In addition to pursuing existing programs at RHIC, ALICE, and JLab, the RNC has been involved in the development of the physics case and detector design for the future Electron-Ion Collider (EIC). This is planned to be the next new nuclear physics facility built in the US and brings together both physics and detector technologies from the heavy-ion and hadronic physics communities. We have been involved in evaluating several important physics channels, developing the needs for tracking and far-forward detector systems, and have played several leadership roles at all stages of the project’s development. We were a founding member of the silicon consortium that developed a tracking/vertexing system based on the ITS3 sensors being developed at CERN, and look to play a significant role in building this system for the ePIC collaboration.

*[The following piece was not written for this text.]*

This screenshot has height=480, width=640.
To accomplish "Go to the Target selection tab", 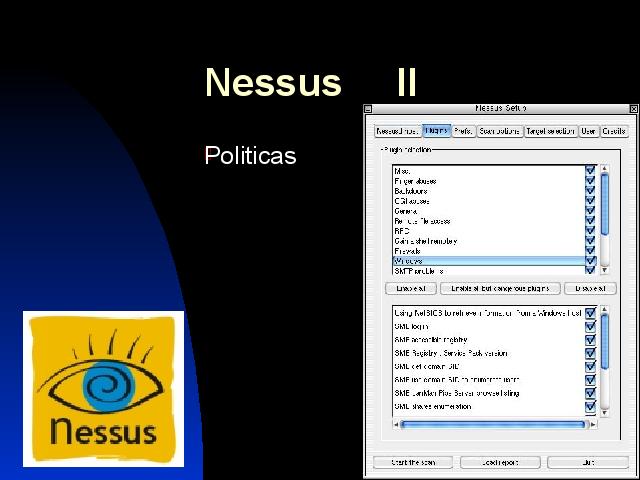I will point(550,131).
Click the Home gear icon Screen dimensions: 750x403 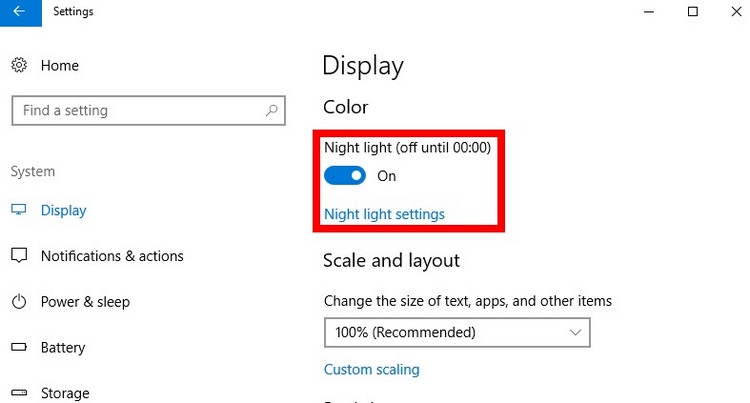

While the EIC is a primary focus of our program, RNC scientists are engaged in EIC-synergic future opportunities at the LHC. Members of the RNC are contributing to the development of the physics program and the detector design for the proposed Forward Calorimeter (FoCal) for ALICE that will enable the study of nucleon and nuclei structure at unprecedented small scales of momentum distribution of partons. Moreover, we are engaging in the design of the future ALICE 3 experiment at CERN that will take full advantage of the high-luminosity LHC runs in 2030’s. Also in these activities we draw from the experience and knowledge of the current ALICE setup, the future silicon trackers design (e.g. ITS3 in ALICE), and the work on the design of EPIC detector at the EIC.